* EXERCISE OBJECTIVE
Work through the listing below and state how many of its lines hold the word "agent". Give no other output.
═══
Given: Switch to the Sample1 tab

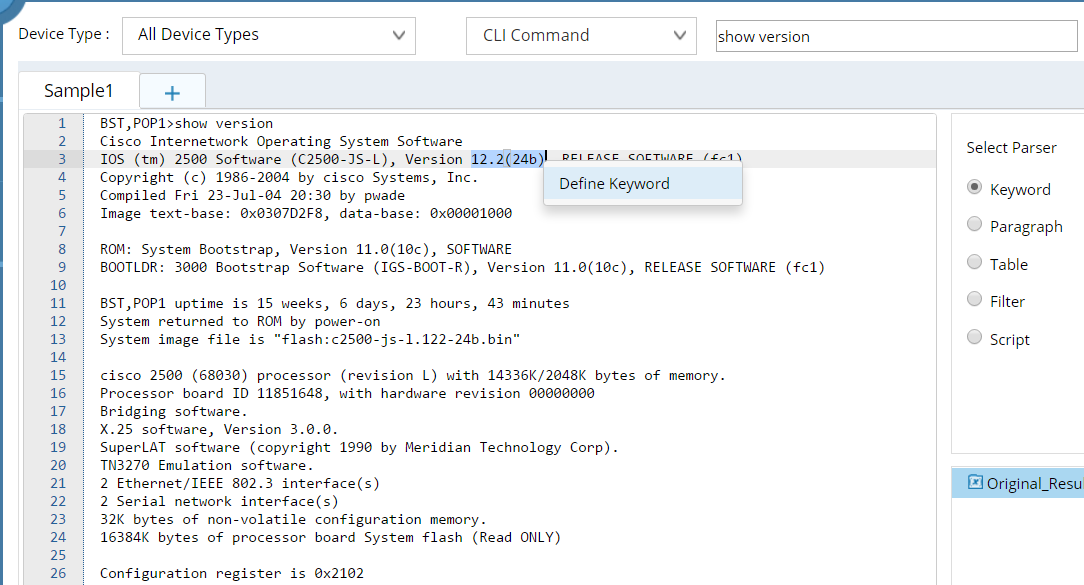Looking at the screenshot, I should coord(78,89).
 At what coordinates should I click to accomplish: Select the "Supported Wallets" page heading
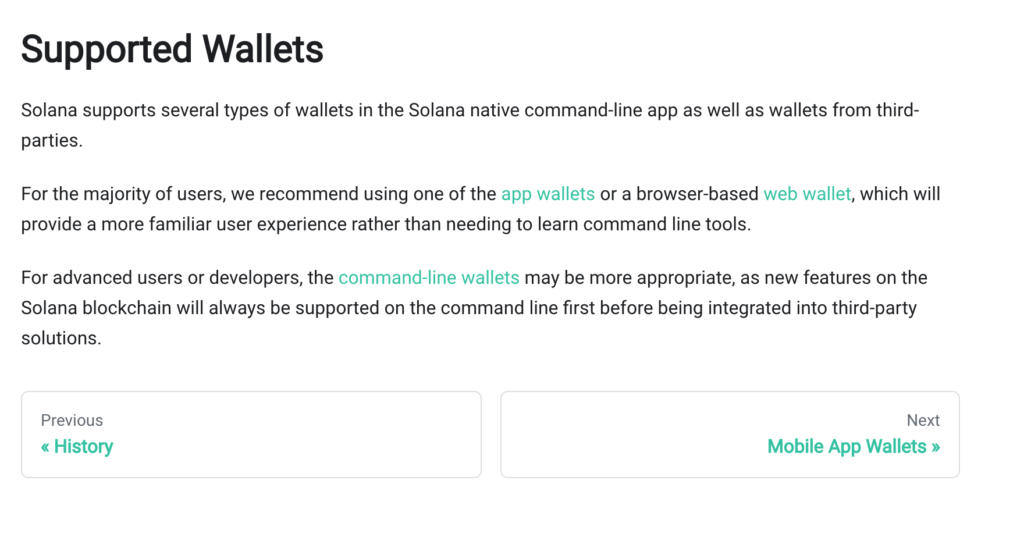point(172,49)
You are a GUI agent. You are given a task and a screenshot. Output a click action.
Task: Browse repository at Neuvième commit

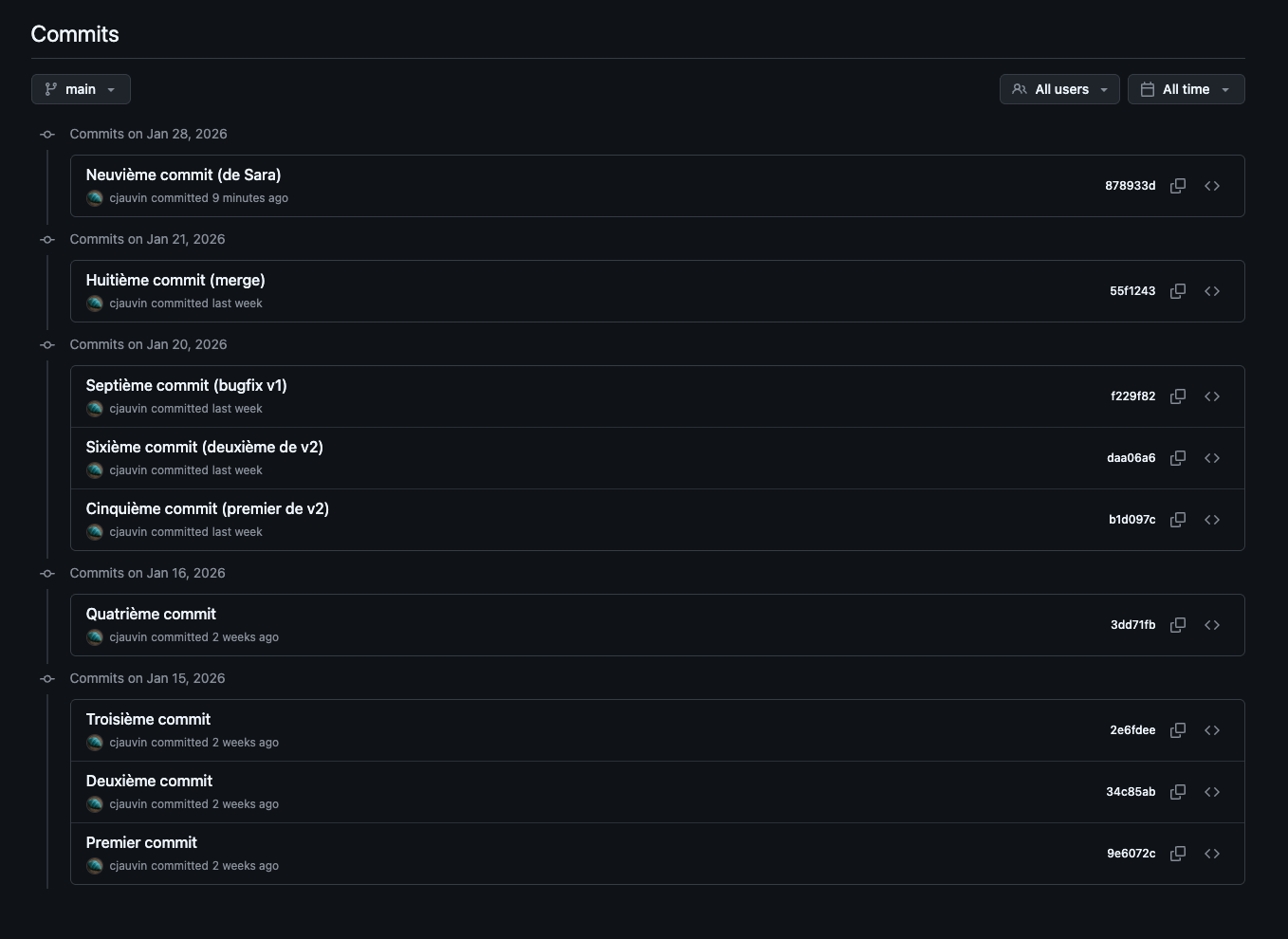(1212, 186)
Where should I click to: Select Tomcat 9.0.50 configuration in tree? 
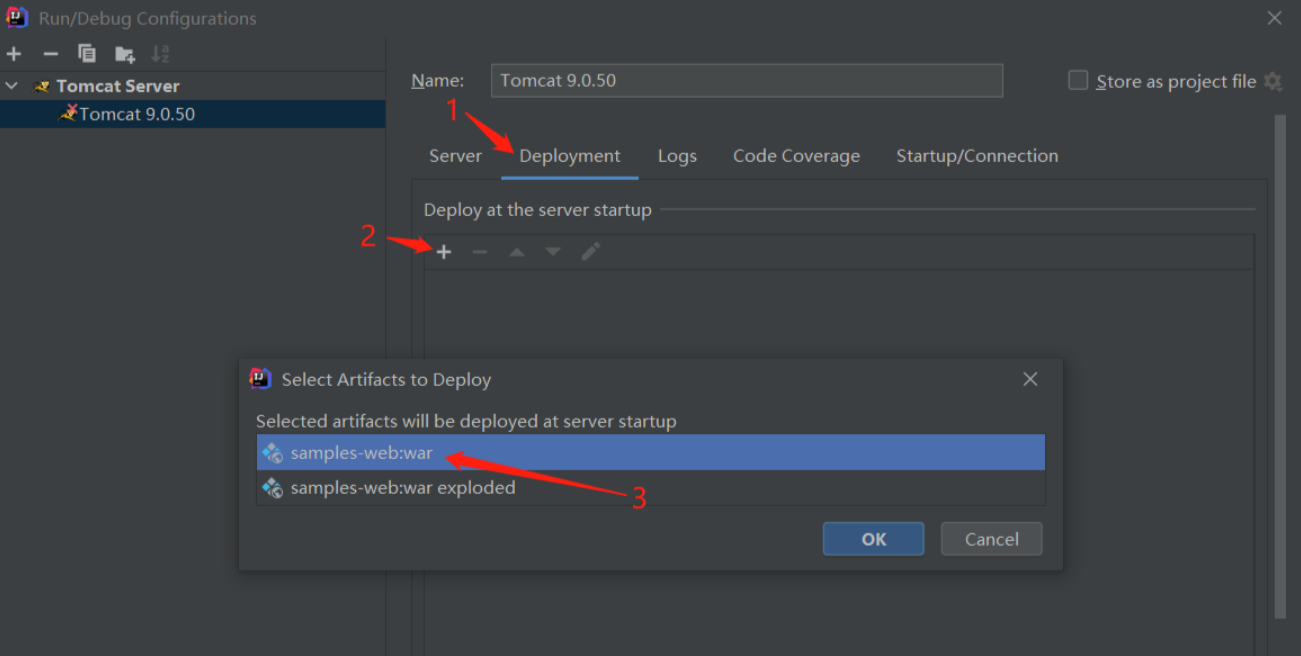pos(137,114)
═══
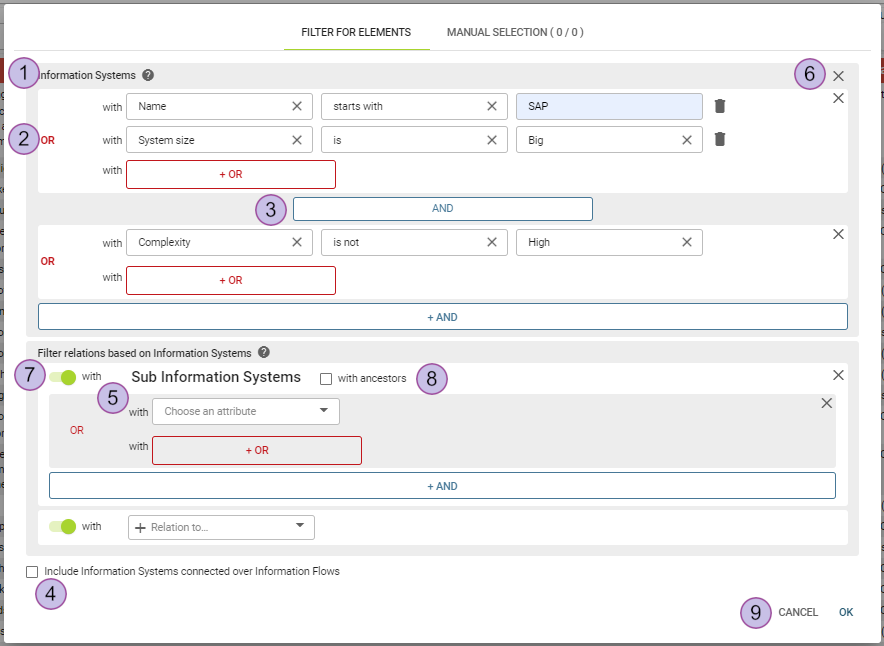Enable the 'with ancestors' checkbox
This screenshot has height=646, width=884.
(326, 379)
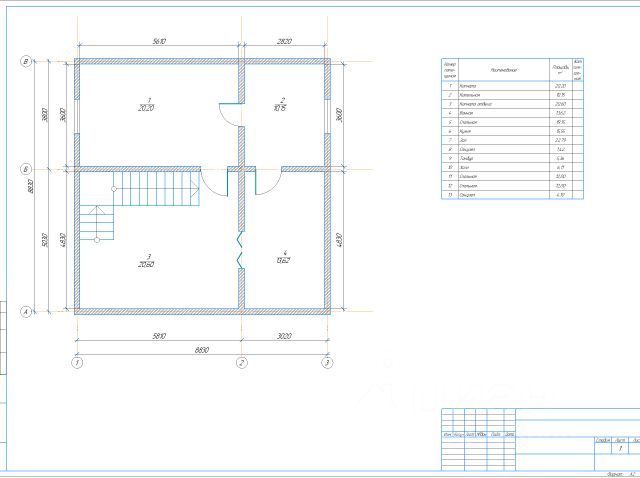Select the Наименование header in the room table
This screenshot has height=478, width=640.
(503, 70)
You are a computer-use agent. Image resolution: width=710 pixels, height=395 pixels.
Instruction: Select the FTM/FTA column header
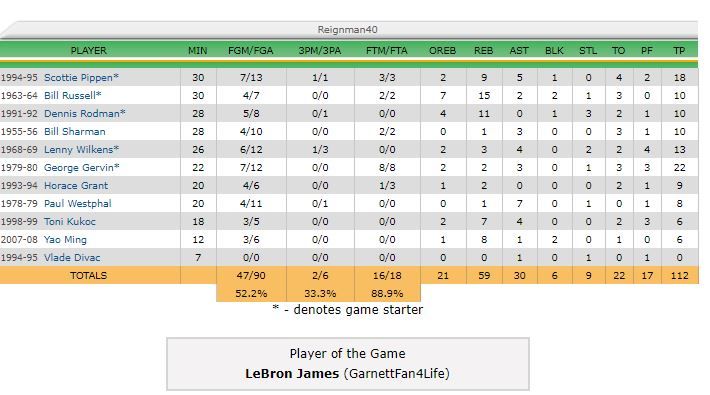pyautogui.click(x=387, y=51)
═══
* WRITTEN RESPONSE
2